These observations bring us to a consideration of the particular terms of the statute under review for the purpose of determining whether the changes wrought by it in the general Irrigation Act of 1897 and the amendments thereto, which it was designed to supplement, are to be deemed valid as within the discretion thus conferred upon the legislature. The act of 1915, by section 1 thereof, provides:

"The board of directors of irrigation districts having an area of more than five hundred thousand acres may expend such sums as may to them seem necessary for the protection of the canal system of such district or of lands within such districts from damage by flood and from the overflow of rivers and may contribute funds for that purpose to be expended by or jointly with the government of the United States of America, or other governments or persons benefited by the same protective work or works.
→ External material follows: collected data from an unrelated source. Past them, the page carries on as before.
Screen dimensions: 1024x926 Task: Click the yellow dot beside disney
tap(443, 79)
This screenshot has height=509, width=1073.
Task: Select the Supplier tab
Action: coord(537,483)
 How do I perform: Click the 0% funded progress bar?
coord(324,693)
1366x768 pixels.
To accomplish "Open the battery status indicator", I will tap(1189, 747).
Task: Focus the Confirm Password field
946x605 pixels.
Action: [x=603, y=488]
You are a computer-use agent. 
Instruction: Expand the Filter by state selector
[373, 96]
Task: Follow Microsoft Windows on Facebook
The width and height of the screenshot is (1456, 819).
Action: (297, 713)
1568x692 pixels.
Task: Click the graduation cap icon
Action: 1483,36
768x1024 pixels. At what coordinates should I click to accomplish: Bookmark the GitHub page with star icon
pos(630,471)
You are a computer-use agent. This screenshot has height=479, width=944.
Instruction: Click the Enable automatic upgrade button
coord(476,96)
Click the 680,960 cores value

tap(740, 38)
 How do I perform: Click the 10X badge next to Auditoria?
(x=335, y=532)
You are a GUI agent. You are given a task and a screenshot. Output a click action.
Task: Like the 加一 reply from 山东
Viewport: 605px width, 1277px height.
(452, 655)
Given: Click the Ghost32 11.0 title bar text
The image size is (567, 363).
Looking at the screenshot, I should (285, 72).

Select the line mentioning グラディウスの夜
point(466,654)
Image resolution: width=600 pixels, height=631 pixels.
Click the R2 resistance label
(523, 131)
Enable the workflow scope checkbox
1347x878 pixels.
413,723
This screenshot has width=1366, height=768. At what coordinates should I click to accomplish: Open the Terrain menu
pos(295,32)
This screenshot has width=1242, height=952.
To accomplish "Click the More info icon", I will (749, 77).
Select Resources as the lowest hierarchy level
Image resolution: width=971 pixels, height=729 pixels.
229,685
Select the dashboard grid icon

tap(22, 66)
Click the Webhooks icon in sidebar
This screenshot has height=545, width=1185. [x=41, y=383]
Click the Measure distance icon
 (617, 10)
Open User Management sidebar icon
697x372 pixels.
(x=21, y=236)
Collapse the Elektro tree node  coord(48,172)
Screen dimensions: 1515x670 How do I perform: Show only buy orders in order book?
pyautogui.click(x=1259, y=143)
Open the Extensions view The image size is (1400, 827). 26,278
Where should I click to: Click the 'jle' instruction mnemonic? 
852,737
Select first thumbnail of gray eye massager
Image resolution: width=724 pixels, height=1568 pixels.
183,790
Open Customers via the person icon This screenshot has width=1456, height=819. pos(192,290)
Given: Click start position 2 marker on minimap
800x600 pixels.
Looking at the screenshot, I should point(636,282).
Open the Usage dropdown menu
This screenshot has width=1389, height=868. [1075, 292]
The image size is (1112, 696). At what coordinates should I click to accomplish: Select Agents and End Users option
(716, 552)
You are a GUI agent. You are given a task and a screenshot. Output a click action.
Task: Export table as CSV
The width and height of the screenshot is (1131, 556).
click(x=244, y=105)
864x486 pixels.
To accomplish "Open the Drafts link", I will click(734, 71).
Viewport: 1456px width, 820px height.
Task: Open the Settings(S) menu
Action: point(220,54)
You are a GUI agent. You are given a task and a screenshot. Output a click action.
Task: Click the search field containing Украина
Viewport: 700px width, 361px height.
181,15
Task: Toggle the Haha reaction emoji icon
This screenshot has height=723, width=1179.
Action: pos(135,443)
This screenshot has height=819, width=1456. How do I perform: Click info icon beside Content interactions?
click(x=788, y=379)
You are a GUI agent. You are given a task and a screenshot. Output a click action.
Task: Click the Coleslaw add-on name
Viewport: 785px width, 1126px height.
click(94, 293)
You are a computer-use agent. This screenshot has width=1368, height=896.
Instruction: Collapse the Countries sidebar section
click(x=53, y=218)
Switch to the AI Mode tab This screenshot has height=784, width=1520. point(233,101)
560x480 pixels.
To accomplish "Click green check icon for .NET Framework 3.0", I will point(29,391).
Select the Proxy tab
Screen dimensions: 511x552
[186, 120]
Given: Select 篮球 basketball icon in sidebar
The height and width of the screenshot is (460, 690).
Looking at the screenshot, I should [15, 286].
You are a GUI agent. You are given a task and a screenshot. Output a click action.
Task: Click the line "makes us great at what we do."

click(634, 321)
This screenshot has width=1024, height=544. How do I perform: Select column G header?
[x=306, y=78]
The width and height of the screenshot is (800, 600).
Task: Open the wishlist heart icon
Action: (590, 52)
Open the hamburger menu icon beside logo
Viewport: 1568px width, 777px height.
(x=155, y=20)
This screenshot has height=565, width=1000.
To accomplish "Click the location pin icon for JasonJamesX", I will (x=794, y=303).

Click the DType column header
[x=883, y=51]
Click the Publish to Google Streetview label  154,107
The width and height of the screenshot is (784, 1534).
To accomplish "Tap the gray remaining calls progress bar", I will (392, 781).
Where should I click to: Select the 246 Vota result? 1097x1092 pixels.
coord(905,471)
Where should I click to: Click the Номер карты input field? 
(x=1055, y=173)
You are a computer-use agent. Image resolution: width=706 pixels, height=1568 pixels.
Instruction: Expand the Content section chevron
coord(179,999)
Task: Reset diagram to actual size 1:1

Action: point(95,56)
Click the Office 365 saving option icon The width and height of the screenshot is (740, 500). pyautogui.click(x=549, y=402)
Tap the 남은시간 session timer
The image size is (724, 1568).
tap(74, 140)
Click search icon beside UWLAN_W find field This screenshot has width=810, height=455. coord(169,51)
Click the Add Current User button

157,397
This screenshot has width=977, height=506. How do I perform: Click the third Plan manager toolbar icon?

The board of directors of any such irrigation district may also do all things necessary to insure such irrigation system and the lands within such district from any such damage by flood or overflow without first receiving a petition of land owners or freeholders for holding an election to authorize such expenditure."

Section 4 of said act provides:

"The board of directors of any such irrigation district shall within fifteen days after the close of its session as a board of equalization, levy an assessment sufficient to raise the annual interest on any outstanding bonds of such district, and for any year in which any bonds shall fall due, must increase such assessment to an amount sufficient to raise a sum sufficient to pay the principal of the outstanding bonds as they mature, also, sufficient to pay in full all sums due or that shall become due from the district before the time for levying the next annual assessment, also, sufficient to pay in full, the amount of any other contract or obligation of the district due or to become due within the succeeding twelve months and such further sum as, with the other revenue of the district, will meet the estimated current expenses of the district including cost of flood prevention for the succeeding twelve months."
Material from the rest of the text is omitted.